There are four areas of sources that we will be looking at:
Starting with Documents:
You may have access to a collect of family documents such as letters, certificates, deeds, wills, awards etc. Each of these can be a wealth of information. Especially if they are from older ancestors, like grand parents or great uncles. Photographs, family photo albums and even bibles can be a source.
You started out with your own oral history in a matter of speaking. You interviewed yourself and draw upon the information that you could remember. You will need to sit down with others in your family, such as your parents, aunts, uncles or older siblings and ask them for information. You may not have to opportunity to sit down face to face with someone, because they live too far away, so you may need to correspond with them via the phone, the internet or postal mail. Not everyone is willing to share personal information, so be patient and thank them even if they don’t want to share.
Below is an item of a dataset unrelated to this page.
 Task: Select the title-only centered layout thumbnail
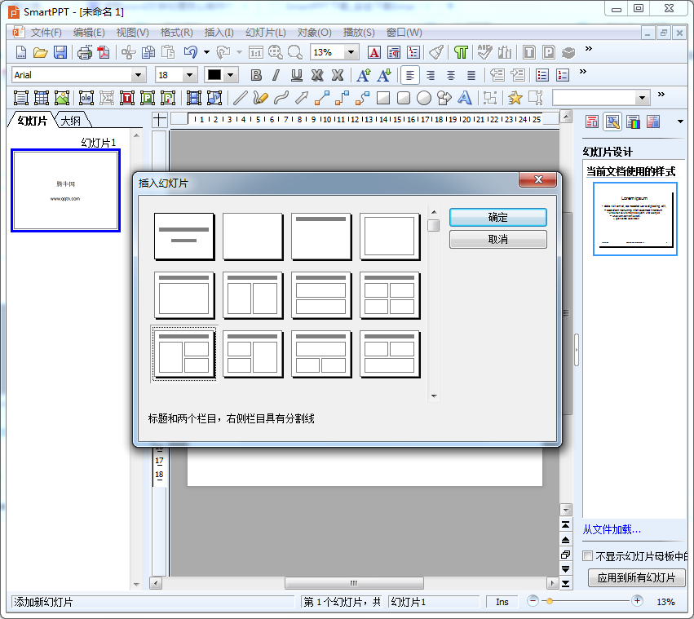tap(184, 237)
You may want to read my article on how to interview a relative. Some relative may have documentation that could be helpful to you. Don’t ask to borrow , instead ask if they would mind if you took a photo with your phone or camera. If using a digital camera, be sure that it is legeable to see or read.
These are things like birth, death and marriage records, deeds, census and military records to name a few. Churches has baptismal, marriage and burial records. City/town clerk offices carry birth, death, marriage records and land deeds. Another form of public information is newspapers publish obituaries, memorial services, birth announcements, engagement and wedding announcements. Some libraries have a genealogy section that contains city directories, and books that list family trees and other genealogical information. Some have newspapers and census records on microfilm. Many states have a vital information office where you can look up birth, death and marriage records by year. Check with your city/town clerks office, local library and churches that you have in your area.
Genealogical Associations are a very helpful source. You will need to check to see if there is one in your state. These usually have many resources, such as books and microfilm records. Some have members that can help you with looking up information and some even have researchers that can do research for you. They normally have an annual membership fee or a one time visit fee.
Another place that can be very helpful for information is cemeteries. Some of them have a care taker that can be helpful in finding a grave. Some cemeteries have written records. Many times the cemetery is owned by a church, so they may be the record holder. See my article on grave site seeking for more information.
Since the creation of the world wide web, the access to genealogical information has been growing by leaps and bounds. Many government and state offices have records available on line. There is usually a fee associated either a cost per document.
There are a ton of genealogy websites that have large data bases of many of the public records and many family trees that have already been created. Check out my article on overview of the top 5 genealogy websites. Many of these have a subscription or member fee. The important thing to remember is when using resources on the internet that you may sure they are a reliable resource.
I hope that this information was helpful in understanding what you need to have for tools, what information that you should collect and where you can find the information you need to preserve your family tree.